Relying in part on data from the 19th century, Nobel Prize-winning economist Robert Shiller has been bearish for most of the 21st century. While his techniques survive academic scrutiny, the idea of the cyclically adjusted price-to-earnings (CAPE) ratio has failed investors for the past decade. The problem could be the data Shiller is using.
There are several ways to measure earnings. Earnings per share can be found on an "as reported" basis, which includes the impact of all accounting charges, or on an "operating" basis, which looks at how companies are performing before accountants get to work. Shiller prefers as reported earnings, while another widely respected economist, Jeremy Siegel, prefers a variation of operating earnings.
In the most recent quarter, AT&T (T) demonstrates the problem with as-reported earnings.
According to The Wall Street Journal, "The nonprofit Society of Actuaries recently updated its mortality tables for the first time since 2000 to reflect the longer lifespans, estimating today's retirees will live about two years longer than in 2000."
By one estimate, this change will require companies to report pension accounting charges of $140 billion that will reduce as-reported earnings but will have no impact on operating earnings.
In the case of AT&T, the charge is expected to be $7.9 billion, an amount that exceeds its reported earnings during the past twelve months.
Pension costs are real, but they are not paid immediately.
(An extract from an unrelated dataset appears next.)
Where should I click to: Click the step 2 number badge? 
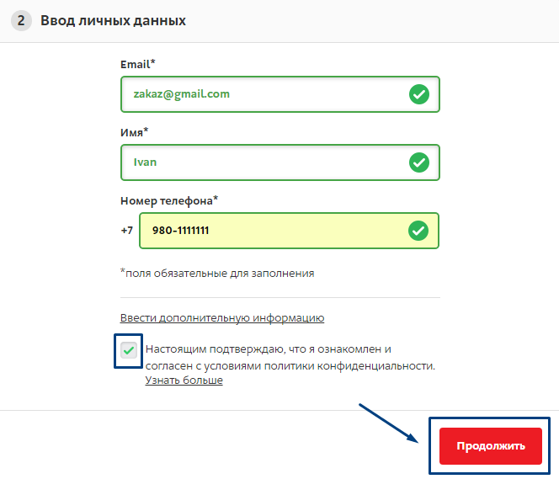pos(21,20)
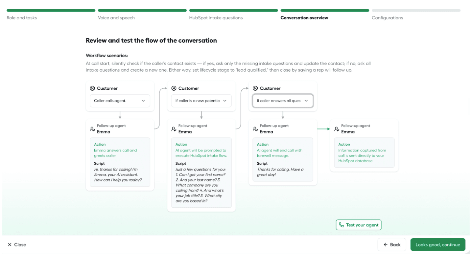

The costs will be spread out over many years and could actually be more or less than estimated. Recognizing accounting charges like retirement benefits immediately distorts the earnings of a company.
Using operating earnings, the stock market is trading close to fair value. It is not more overvalued than it was in 2007, which could explain why Shiller reports that he is not avoiding the stock market. He is bearish as always but for the past decade, we've learned that when Shiller is bearish, investors should ignore his call.